Young French Women in Managerial Occupations: A Time Availability Perspective

Wednesday, 18 July 2018: 15:40
Oral Presentation
Arnaud DUPRAY, Céreq, France, Aix-Marseille Univ, CNRS, LEST, France
Dominique EPIPHANE, Céreq, France
As in EU, women are commonly under-represented in managerial positions in France despite their recent progression among young career beginners (di Paola et al., 2017). However, their overrepresentation in higher education since the end of the eighties, the reduction of segregation in education during the last two decades, gender ideologies more and more reflecting egalitarian disposition, are conditions that foster their high occupational achievement. In other words, young women should be more numerous than they really are in managerial positions.
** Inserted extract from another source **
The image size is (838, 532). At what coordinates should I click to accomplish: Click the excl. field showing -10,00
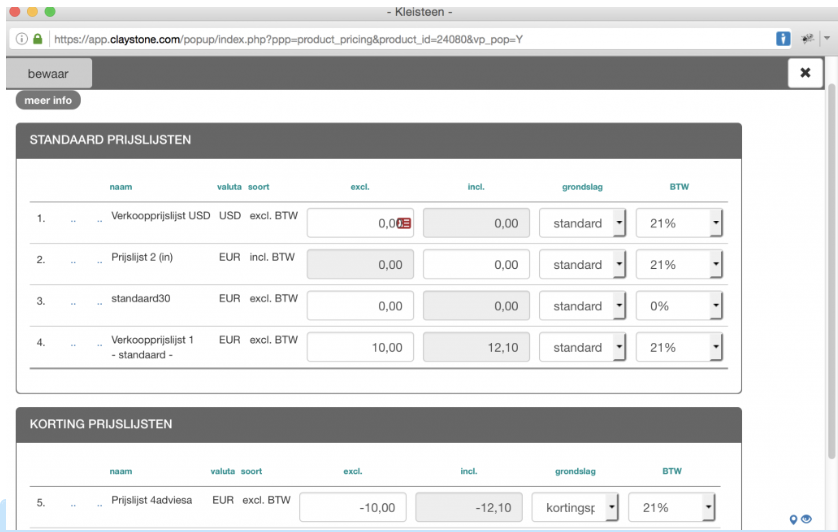(x=353, y=508)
Without excluding a self-selection process (Hakim, 2002; Corby and Stanworth, 2009), we would like to investigate a time availability perspective in relation to gender role attitudes within couples. In fact, most of managerial positions in the competitive sector are particularly time demanding and require a strong career commitment. For women in couple, these conditions depend on the division of activities and career priorities between partners and in particular, the way each one contributes to care and domestic tasks in the private sphere.

The aim of this contribution is to assess the importance of time availability for holding supervisory positions in early careers, attempting to control for other dimensions likely to interfere.

Our empirical material consists in a longitudinal survey – “Generation 2010”, Céreq - of about 9000 French individuals who left education in 2010 and were interviewed three times, in 2013, 2015 and 2017. The questionnaire of the third round includes two specific modules of questions that will be used to deal with the issue. The one informs the content and conditions of managerial occupations with specific questions on the time schedule and working hours. The second is addressed to all individuals being in couple and relates to the division of care and domestic work between partners and their priorities for career decisions.